Ao olhar para as capas de Sematary não diríamos estar perante um dos novos fenómenos do rap mais underground, não só pelo imaginário visual das mesmas – das cruzes invertidas à presença de motosserras em saturadas colagens digitais de cor esbatida –, mas por todo o anacronismo que as rodeia e que nos transporta para tempos em que o DatPiff era a meca para os adeptos do hip hop feito à margem das esferas mais populares.
À semelhança do que acontecia com Yung Lean ou Lil B nos primórdios do cloud rap, a linha que separa o sério do risível é ténue, mas a abordagem idiossincrática do rapper e produtor norte-americano ao trap tem vindo a colher uma admirável base de fãs nos canais mais alternativos do ciberespaço, do Reddit (onde possui já um sub dedicado aos lançamentos da sua editora, a Haunted Mound) até à plataforma Rate Your Music (e até já recebeu o aval positivo do crítico norte-americano Anthony Fantano, que lhe deu tempo de antena no seu popular canal de YouTube).
Rainbow Bridge 3, o mais recente trabalho de Sematary, é, à primeira vista, o seu registo mais impenetrável. O último de três volumes centrados no black metal de recorte atmosférico, o disco inaugura com uma parede implacável de som e ruído que tem tanto de concreto quanto de amador e indulgente. As qualidade lo-fi dos instrumentais, ancorados por um uso desmedido de efeitos de compressão, conferem uma atmosfera sufocante e parca em espaço, mas por trás do caos e de todos os lugares comuns que pautam este e outros lançamentos que residem na esfera do SoundCloud (há aqui sons de sirenes, despistes de automóveis e um omnipresente DJ Sorrow, o host de voz gravosa que apresenta este maravilhoso freakshow) esconde-se um verdadeiro diamante bruto.

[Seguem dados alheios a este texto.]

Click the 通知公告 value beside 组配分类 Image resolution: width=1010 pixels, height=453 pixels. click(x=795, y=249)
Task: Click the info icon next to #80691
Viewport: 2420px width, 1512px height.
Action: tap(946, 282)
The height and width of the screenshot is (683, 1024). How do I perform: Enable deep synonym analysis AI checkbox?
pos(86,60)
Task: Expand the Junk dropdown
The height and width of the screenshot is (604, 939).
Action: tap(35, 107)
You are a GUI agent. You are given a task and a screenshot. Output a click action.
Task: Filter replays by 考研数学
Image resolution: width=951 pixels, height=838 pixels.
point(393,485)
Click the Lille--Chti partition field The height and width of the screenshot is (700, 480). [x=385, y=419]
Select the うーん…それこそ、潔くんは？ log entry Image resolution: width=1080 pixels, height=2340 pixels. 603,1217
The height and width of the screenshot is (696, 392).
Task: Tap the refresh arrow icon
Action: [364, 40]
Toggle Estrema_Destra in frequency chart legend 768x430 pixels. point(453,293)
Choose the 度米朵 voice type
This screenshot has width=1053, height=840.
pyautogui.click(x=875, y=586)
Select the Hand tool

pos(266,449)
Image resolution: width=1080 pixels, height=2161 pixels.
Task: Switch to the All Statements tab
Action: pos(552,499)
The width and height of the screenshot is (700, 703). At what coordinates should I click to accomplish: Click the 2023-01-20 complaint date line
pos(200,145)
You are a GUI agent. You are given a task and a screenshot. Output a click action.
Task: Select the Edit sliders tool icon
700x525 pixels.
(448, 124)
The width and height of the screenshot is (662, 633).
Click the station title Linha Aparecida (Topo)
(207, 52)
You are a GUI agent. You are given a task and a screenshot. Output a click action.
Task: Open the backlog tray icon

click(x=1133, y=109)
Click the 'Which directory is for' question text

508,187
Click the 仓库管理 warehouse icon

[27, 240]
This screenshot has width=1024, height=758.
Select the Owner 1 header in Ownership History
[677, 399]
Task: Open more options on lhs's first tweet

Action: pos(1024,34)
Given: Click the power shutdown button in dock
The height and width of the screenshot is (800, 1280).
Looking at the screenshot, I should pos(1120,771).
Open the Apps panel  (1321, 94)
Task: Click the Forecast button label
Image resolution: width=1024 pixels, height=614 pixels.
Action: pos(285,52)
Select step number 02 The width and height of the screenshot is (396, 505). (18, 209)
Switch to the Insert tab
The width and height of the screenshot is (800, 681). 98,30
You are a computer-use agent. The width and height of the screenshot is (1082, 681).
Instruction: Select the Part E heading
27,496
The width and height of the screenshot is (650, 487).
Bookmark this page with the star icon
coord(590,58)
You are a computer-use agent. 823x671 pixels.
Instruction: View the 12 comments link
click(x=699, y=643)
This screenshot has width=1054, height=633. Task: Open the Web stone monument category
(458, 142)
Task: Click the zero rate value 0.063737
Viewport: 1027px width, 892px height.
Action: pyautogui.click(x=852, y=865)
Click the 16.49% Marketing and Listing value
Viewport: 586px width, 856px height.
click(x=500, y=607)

A sua presença online é elusiva e revela pouco sobre a sua identidade. Até à data, o seu nome ainda não é conhecido, mas através de entrevistas é possível constatar que o músico vem das montanhas do Nevada e que começou a dar os primeiros toques no GarageBand aos 11 anos, influenciado pelos abstraccionismos emo de gentes como Salem ou o colectivo Drain Gang, mas também pelos raps de câmara lenta de DJ Screw, o horror lírico dos Three 6 Mafia, o drill de Chief Keef ou até mesmo os lamentos embriagados de Townes Van Zandt (ora oiçam a balada-folk-feita-pesadelo que é “Cleaver Valley”).
Tal como nos volumes anteriores, Rainbow Bridge 3 volta a requisitar os talentos de Ghost Mountain, parceiro de aventuras anteriores, mas introduz-nos também novas caras como as de Buckshot ou PSYK, que contribuem com versos e ocasionais passagens de guitarra. O recurso ao metal mais extremo através de técnicas de sampling é utilizado para efeitos máximos de catarse e acrescenta músculo a uma produção já por si abrasiva. No caso das letras, as temáticas continuam a ser as mesmos de sempre: as ideias em torno dos massacres e da necromancia (“Murder Ride”, “Necromanser”), a dicotomia entre o sagrado e o profano (“God’s Light Burns Upon My Flesh”, “I’m a Sinner”) ou os contínuos convites para o inferno (“Come With Me To Hell”), tudo entra na ementa deste excêntrico banquete.
Rainbow Bridge 3 pode não ser o melhor trabalho de Sematary – esse prémio irá para o anterior Hundred Acre Wrist (2020), mais limpo, conciso e seguro da direção que quer seguir –, mas abre caminho para uma nova forma de pensar o trap em toda a sua multiplicidade.
O convite está feito: sejam bem-vindos ao inferno de Sematary.